El Palacio del Segundo Cabo. Una filigrana apócrifa para Libélula.


Ha venido, Libélula, tu emisario al palacio tardo barroco, dicen que herreriano, y se ha topado en el pórtico con el indecente Fernando, alias “El Deseado”, séptimo de su nombre. De frente, es el mismo reyezuelo; de perfil, aplatanado como parece hallarse, amenaza con aligerar la vejiga delante de los viandantes; o exhibir sus reales atributos ante las risueñas habaneras que tanto nubio han contemplado ya. ¡Ridículo destino! Fijaos, Libélula mía, como sostiene este infeliz el cetro de su entrepierna bajo el mediodía insular. ¡Cuánto bochorno!

He cumplido la misión encomendada; traspuse la portada ceñida por el escudo de las Españas; me introduje en el patio, que había creído más ancho; fui a escudriñar las librerías y los almacenes. Por bagatelas venden todo, en comparación con los ducados que me exigen los libreros de la plaza. ¡Quién lo diría: vale más ahora hacerse a la costumbre áulica!

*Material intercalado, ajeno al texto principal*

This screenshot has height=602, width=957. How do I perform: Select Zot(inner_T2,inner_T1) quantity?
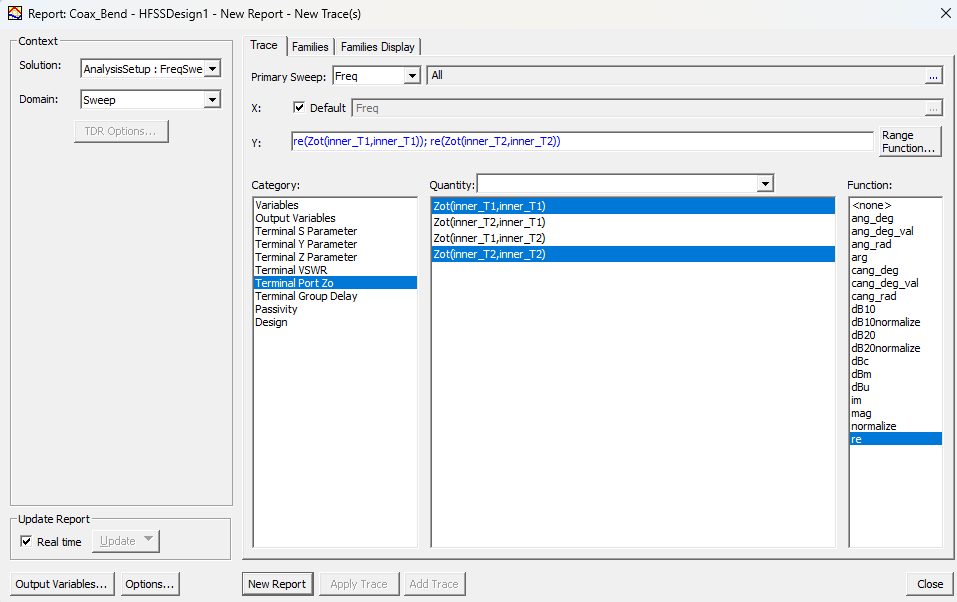pos(489,222)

¿Raudal decíais? No he podido hallarlo. Una nariz como griega que bajaba, parsimoniosa, ¿sería la princesa Basilisa Papastamatía? Jaque mate para mí: no era la Papastamota, pero da igual, una prima que hace una sangría en su biblioteca me ha obsequiado con “Paisaje habitual”. Bebamos una copa por ella.

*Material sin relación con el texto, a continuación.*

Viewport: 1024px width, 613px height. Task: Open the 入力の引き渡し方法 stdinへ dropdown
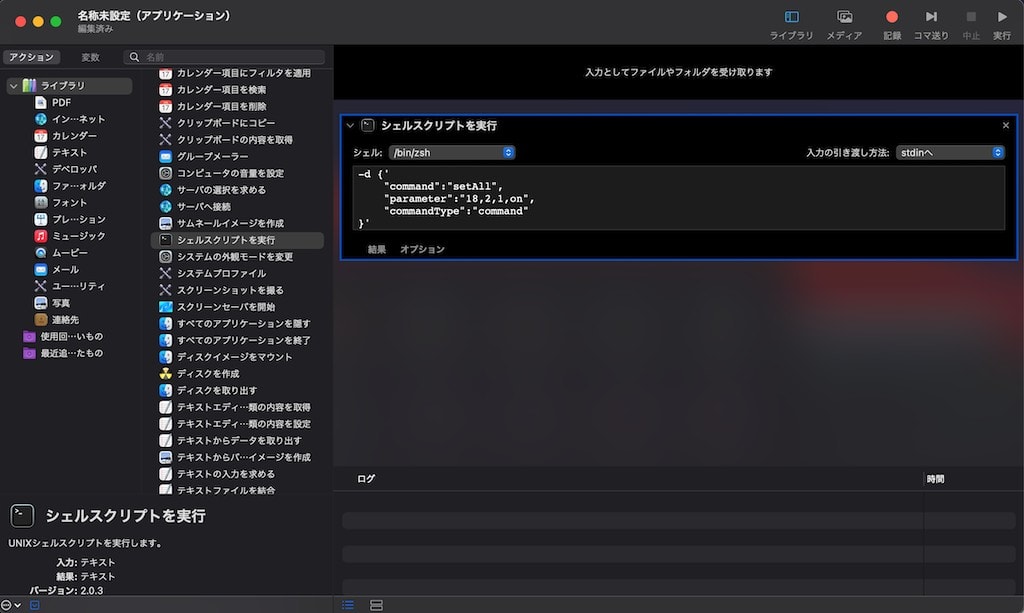click(x=949, y=153)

En el patio, a la derecha, hay algo como una lápida cuadriculada o piedra de Roseta; está borrada, nada dice. ¿Qué hacer con un texto tan reticente?

Libélula querida, de una hoja revoltosa que bajaba del cielo he hecho una lengua, digo, un barco de fuego, y lo he puesto en las aguas de la bahía. Confío en que ha de llegarte el mensaje allende el Atlántico: las piedras verdes del palacio soplan donde La Habana quiere…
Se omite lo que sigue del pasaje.